Thousands mark 30 years of Johannesburg Pride

Johannesburg Pride 2019

Johannesburg Pride 2019 (Pic: David Penney)

Thousands of people participated in the annual Johannesburg Pride celebrations on Saturday, while one of the event’s founders hosted a separate commemoration of Africa’s first Pride march, held in 1990.

Revellers braved the heat to gather on a sizzling Riviona Road in Johannesburg in Sandton, the country’s economic hub, outside one of the city’s biggest malls.
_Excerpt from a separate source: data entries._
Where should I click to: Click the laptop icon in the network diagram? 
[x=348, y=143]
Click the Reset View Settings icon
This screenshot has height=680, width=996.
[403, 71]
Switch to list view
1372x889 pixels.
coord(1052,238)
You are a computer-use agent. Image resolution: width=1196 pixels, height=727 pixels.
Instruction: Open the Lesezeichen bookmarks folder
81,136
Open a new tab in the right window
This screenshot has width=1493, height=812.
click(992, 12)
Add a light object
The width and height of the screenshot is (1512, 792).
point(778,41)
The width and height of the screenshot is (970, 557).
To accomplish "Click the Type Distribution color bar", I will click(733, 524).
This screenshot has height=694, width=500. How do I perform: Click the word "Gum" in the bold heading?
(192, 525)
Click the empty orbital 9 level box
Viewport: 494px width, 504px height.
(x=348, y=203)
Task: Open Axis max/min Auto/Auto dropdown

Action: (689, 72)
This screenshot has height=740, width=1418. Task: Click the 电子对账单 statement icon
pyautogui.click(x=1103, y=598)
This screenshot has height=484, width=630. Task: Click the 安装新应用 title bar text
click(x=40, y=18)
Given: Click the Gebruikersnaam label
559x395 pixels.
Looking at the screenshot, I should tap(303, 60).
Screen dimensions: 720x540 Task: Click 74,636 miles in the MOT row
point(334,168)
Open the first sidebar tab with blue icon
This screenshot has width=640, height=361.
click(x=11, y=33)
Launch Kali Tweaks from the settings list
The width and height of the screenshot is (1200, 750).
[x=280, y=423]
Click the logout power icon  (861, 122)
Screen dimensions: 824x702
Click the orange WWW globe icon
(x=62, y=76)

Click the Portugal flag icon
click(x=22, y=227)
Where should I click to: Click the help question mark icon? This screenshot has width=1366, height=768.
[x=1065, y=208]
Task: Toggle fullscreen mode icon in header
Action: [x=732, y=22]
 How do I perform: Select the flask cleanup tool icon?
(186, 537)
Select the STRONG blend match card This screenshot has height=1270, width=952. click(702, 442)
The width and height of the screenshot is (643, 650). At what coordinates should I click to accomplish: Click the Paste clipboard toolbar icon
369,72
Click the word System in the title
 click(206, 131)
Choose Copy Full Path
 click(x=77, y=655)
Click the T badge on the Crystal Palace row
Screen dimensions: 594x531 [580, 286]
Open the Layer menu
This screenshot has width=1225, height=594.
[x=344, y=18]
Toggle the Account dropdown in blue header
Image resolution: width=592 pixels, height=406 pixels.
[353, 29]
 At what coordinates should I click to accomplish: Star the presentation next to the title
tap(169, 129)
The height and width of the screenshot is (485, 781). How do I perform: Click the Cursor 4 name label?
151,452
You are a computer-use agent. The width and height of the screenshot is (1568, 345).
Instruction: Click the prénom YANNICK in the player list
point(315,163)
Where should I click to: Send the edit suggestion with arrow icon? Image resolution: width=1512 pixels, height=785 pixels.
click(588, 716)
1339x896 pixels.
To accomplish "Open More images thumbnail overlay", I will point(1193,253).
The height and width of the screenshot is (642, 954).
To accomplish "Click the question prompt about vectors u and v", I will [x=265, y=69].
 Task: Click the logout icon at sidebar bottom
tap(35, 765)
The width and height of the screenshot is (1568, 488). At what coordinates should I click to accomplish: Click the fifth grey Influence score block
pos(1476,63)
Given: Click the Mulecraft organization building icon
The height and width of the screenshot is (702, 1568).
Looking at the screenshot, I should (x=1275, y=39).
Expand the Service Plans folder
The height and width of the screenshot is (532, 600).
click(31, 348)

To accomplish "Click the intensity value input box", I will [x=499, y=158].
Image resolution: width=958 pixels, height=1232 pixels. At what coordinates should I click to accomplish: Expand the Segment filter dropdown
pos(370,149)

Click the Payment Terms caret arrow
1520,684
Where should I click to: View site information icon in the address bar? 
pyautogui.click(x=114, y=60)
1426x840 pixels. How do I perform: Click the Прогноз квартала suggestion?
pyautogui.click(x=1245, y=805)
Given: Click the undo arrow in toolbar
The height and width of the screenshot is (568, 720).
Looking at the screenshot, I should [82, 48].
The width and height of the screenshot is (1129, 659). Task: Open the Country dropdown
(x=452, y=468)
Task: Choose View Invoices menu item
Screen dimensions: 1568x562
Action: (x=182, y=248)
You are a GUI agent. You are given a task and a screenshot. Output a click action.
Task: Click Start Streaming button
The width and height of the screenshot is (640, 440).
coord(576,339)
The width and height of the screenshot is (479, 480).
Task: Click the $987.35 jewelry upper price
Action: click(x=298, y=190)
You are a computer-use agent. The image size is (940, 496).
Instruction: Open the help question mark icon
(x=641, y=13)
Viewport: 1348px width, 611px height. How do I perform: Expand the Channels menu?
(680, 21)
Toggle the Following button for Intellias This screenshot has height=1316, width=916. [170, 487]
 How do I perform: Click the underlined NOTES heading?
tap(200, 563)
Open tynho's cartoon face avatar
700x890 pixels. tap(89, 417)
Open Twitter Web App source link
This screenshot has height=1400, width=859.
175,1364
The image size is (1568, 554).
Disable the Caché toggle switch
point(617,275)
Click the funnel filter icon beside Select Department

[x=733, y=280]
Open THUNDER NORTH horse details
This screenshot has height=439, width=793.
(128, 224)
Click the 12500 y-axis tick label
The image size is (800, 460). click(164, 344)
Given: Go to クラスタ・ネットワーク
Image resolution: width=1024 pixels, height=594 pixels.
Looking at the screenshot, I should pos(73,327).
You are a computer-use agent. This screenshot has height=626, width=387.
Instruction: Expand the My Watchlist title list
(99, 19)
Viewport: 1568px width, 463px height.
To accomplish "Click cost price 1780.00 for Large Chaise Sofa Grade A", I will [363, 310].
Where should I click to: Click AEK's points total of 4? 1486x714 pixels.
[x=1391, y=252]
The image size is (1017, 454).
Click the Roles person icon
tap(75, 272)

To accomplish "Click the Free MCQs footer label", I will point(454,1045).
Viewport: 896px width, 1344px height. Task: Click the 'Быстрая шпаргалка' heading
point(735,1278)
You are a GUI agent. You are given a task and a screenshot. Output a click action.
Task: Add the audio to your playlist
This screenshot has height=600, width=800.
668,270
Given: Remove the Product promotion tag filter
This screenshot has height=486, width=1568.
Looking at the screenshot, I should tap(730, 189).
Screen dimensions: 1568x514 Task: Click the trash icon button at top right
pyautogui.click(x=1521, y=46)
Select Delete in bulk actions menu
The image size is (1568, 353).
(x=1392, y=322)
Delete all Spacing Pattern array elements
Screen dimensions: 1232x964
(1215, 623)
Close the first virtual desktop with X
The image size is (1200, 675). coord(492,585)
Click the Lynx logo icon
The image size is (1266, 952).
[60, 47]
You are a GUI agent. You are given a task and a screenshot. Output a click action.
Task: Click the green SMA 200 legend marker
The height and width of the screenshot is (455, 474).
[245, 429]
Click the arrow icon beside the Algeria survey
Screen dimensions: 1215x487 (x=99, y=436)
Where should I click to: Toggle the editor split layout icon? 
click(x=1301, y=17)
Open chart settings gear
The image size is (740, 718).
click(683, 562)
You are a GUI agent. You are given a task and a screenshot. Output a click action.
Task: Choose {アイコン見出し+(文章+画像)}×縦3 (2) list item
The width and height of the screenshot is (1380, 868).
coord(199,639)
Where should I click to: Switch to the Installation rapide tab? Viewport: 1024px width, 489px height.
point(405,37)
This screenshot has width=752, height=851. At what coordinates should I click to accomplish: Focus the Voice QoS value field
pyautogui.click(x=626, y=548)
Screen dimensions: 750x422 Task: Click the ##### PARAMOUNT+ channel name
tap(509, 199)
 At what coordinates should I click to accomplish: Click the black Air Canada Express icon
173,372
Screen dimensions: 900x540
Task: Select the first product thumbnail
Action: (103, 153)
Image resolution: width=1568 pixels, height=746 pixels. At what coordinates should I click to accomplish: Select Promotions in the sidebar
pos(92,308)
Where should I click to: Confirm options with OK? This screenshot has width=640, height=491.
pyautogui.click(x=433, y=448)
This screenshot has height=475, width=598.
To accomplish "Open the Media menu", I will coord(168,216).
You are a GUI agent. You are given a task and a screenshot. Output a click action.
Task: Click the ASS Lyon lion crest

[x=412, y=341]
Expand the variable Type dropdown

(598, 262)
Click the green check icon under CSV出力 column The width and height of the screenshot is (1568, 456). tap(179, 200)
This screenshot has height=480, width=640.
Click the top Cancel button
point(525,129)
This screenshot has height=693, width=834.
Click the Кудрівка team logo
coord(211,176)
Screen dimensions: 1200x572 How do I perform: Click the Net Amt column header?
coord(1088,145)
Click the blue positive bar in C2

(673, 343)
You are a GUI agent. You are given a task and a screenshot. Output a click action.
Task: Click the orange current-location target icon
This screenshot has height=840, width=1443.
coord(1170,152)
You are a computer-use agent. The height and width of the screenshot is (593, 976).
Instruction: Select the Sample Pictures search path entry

A section of the road, normally filled with cars, was closed off, with dozens of stalls, food sellers, bars and a stage. Several organisations provided sexual health services to the revellers while performers and DJs entertained the crowd.

In line with its location, the event was marked by strong corporate and business support, from the likes of Google, Nike, Vodacom, Mercedes-Benz and the Sandton City Shopping Centre, among others.

Johannesburg Pride 2019

(Pic: David Penney)

Threats of substantial rain failed to materialise and the crowd was instead treated fittingly to a rainbow in the sky amid the celebration.

The parade, described as one of the largest in years, kicked off at 14.30 and saw participants, including families with children, taking a stand for LGBTQ equality and the freedom to express their sexual and gender identity.

A small group of Christians, led by the Melrose Methodist Church, held up signs affirming LGBTQ inclusion and apologising for “the way the church has treated LGBTQI people.”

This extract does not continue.